**Work task**
The records below hold a stretch from the line with "Reviews (781, 1446)" through the line with "[Search] (716, 46)"; return exactly those lines, ends included, and nothing more.

**Records provided**
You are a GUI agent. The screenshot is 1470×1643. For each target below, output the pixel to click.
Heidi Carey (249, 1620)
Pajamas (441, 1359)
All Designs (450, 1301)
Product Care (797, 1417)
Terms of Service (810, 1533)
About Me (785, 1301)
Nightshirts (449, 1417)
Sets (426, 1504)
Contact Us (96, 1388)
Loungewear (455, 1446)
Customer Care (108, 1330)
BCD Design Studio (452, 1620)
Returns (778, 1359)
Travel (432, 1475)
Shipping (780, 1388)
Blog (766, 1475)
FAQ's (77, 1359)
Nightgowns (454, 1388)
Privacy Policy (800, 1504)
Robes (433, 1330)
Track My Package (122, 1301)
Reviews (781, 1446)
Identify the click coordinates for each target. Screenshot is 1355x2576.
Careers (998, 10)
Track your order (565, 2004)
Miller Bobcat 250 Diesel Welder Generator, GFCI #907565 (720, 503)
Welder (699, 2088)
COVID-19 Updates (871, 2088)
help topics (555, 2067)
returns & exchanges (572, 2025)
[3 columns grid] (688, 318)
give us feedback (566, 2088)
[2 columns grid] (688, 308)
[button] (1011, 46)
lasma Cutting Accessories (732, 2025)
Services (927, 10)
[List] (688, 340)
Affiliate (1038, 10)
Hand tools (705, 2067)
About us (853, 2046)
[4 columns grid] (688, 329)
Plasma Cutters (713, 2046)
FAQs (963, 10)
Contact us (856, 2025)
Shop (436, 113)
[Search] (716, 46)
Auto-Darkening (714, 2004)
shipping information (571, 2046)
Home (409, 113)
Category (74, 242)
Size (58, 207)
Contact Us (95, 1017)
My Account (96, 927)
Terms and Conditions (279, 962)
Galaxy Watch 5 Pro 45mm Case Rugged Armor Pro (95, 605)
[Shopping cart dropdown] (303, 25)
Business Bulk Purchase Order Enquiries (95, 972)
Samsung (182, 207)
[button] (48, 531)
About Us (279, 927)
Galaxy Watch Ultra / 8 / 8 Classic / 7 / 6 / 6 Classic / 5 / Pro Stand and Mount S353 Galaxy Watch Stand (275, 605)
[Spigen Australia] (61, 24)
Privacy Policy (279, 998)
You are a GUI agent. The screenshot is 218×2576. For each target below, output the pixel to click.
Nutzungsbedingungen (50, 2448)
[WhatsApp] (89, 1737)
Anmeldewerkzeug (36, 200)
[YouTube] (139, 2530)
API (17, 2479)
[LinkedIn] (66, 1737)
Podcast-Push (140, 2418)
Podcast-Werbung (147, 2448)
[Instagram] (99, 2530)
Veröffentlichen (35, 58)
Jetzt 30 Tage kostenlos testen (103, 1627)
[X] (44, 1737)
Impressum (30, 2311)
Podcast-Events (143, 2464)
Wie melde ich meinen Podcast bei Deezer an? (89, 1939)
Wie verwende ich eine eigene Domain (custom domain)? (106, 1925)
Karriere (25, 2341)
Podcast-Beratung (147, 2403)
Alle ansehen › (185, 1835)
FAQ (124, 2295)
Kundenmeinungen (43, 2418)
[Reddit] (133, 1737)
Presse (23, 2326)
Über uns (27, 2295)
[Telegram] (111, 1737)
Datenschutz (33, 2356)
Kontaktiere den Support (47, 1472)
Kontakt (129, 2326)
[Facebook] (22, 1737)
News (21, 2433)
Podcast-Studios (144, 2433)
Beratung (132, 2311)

**Solution for this exercise**
Reviews (781, 1446)
Identify the click coordinates for each target. Screenshot is 1355x2576.
Careers (998, 10)
Track your order (565, 2004)
Miller Bobcat 250 Diesel Welder Generator, GFCI #907565 (720, 503)
Welder (699, 2088)
COVID-19 Updates (871, 2088)
help topics (555, 2067)
returns & exchanges (572, 2025)
[3 columns grid] (688, 318)
give us feedback (566, 2088)
[2 columns grid] (688, 308)
[button] (1011, 46)
lasma Cutting Accessories (732, 2025)
Services (927, 10)
[List] (688, 340)
Affiliate (1038, 10)
Hand tools (705, 2067)
About us (853, 2046)
[4 columns grid] (688, 329)
Plasma Cutters (713, 2046)
FAQs (963, 10)
Contact us (856, 2025)
Shop (436, 113)
[Search] (716, 46)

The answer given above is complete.